# Exercise directions
Reproduce the following lines verbatim, starting at the line containing "Given: Collapse the" and ending at the line containing "Action: pyautogui.click(x=601, y=44)", with both of those lines included.

# Task input

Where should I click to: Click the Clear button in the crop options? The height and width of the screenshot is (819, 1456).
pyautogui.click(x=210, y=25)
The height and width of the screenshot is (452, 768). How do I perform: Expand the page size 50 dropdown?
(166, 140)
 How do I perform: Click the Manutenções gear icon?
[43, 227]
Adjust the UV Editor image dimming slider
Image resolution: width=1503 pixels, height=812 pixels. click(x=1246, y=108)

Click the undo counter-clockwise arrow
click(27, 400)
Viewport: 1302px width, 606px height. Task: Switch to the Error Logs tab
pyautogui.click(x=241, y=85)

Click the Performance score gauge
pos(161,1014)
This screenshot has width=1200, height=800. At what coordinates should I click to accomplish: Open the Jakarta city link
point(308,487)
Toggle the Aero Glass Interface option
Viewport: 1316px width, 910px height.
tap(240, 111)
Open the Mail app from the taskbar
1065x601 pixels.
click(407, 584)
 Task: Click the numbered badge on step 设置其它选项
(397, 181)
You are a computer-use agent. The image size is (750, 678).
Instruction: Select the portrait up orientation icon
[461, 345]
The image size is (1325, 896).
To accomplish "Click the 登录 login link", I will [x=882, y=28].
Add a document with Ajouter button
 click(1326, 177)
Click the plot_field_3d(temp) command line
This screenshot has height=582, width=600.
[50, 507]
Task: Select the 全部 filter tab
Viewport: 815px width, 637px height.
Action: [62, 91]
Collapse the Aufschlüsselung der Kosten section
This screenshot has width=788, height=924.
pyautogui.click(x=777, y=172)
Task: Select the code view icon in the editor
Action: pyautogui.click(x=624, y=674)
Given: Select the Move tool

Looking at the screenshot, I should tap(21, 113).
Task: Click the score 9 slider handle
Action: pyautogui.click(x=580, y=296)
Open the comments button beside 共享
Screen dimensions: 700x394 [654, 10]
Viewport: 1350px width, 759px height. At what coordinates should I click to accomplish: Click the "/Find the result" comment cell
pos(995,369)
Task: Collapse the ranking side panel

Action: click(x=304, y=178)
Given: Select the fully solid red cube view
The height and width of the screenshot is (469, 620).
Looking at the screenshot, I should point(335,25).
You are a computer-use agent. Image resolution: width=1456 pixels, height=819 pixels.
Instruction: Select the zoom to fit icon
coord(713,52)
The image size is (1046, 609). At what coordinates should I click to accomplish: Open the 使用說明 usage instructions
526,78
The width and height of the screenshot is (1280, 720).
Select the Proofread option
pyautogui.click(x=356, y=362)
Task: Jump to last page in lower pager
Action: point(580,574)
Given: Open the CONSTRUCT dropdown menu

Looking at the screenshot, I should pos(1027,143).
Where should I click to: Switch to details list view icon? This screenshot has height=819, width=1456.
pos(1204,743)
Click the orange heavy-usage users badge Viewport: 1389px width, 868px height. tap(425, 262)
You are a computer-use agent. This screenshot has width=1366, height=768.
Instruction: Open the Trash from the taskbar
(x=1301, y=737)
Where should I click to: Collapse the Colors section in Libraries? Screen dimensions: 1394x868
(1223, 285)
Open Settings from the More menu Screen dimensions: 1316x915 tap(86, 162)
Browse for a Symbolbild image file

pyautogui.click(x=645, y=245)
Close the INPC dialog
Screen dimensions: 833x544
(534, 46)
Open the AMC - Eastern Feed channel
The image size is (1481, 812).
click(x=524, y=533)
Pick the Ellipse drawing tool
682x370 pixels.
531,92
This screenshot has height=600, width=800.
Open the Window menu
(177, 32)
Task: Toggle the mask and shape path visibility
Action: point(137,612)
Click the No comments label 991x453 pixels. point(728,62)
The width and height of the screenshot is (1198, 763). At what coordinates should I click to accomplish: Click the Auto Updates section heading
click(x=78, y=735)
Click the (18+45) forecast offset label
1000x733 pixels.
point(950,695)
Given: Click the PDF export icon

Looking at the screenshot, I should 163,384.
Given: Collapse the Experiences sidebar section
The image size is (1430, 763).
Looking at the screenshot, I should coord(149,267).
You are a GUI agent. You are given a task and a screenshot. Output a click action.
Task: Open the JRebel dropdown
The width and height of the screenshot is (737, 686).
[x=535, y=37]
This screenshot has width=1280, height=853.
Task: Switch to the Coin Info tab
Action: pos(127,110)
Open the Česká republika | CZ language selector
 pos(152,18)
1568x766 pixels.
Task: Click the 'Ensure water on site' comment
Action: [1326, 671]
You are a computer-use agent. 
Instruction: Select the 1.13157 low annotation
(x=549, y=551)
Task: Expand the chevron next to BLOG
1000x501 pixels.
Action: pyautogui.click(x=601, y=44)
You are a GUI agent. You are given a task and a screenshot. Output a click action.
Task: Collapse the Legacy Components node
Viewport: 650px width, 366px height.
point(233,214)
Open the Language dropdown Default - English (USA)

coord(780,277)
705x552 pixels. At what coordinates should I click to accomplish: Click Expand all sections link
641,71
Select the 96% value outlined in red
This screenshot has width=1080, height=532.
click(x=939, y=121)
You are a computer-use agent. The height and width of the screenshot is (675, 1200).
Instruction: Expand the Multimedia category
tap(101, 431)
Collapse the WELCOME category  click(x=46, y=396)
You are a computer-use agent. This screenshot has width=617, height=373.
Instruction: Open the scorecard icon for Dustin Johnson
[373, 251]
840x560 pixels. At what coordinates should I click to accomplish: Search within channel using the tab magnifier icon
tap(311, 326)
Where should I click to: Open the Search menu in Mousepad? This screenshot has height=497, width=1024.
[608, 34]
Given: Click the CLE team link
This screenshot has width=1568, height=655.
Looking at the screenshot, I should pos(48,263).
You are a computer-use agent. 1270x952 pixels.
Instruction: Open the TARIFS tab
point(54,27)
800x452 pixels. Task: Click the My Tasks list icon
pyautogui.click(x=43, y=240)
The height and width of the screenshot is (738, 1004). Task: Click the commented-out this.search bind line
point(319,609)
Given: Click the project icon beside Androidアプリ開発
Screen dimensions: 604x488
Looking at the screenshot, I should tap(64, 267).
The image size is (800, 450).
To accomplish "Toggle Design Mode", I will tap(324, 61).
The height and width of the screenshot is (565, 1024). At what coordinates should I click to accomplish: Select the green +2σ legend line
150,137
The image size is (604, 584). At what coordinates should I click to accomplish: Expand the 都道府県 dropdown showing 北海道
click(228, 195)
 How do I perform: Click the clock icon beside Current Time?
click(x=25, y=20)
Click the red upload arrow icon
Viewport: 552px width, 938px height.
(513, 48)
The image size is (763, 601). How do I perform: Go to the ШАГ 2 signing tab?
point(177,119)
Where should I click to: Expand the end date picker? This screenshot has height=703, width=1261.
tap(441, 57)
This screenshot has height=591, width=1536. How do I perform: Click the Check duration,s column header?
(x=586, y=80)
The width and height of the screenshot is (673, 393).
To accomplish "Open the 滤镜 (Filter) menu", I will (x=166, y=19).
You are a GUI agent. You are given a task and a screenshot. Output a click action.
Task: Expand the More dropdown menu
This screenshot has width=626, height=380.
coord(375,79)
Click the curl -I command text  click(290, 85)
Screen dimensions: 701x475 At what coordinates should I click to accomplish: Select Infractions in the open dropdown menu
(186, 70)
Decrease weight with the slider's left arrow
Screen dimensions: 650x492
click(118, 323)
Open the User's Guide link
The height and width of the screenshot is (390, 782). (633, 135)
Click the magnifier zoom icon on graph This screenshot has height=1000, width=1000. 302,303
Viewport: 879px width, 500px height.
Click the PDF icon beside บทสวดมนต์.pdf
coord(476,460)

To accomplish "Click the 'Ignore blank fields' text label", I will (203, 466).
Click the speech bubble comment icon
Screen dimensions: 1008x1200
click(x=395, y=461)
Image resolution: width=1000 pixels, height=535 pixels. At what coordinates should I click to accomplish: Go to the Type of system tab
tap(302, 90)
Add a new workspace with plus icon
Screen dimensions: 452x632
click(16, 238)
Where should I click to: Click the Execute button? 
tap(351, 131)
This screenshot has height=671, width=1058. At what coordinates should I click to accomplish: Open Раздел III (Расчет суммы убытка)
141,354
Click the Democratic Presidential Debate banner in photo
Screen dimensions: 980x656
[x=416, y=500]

# Response to the task
Given: Collapse the Experiences sidebar section
The image size is (1430, 763).
Looking at the screenshot, I should coord(149,267).
You are a GUI agent. You are given a task and a screenshot. Output a click action.
Task: Open the JRebel dropdown
The width and height of the screenshot is (737, 686).
[x=535, y=37]
This screenshot has width=1280, height=853.
Task: Switch to the Coin Info tab
Action: pos(127,110)
Open the Česká republika | CZ language selector
 pos(152,18)
1568x766 pixels.
Task: Click the 'Ensure water on site' comment
Action: [1326, 671]
You are a computer-use agent. 
Instruction: Select the 1.13157 low annotation
(x=549, y=551)
Task: Expand the chevron next to BLOG
1000x501 pixels.
Action: pyautogui.click(x=601, y=44)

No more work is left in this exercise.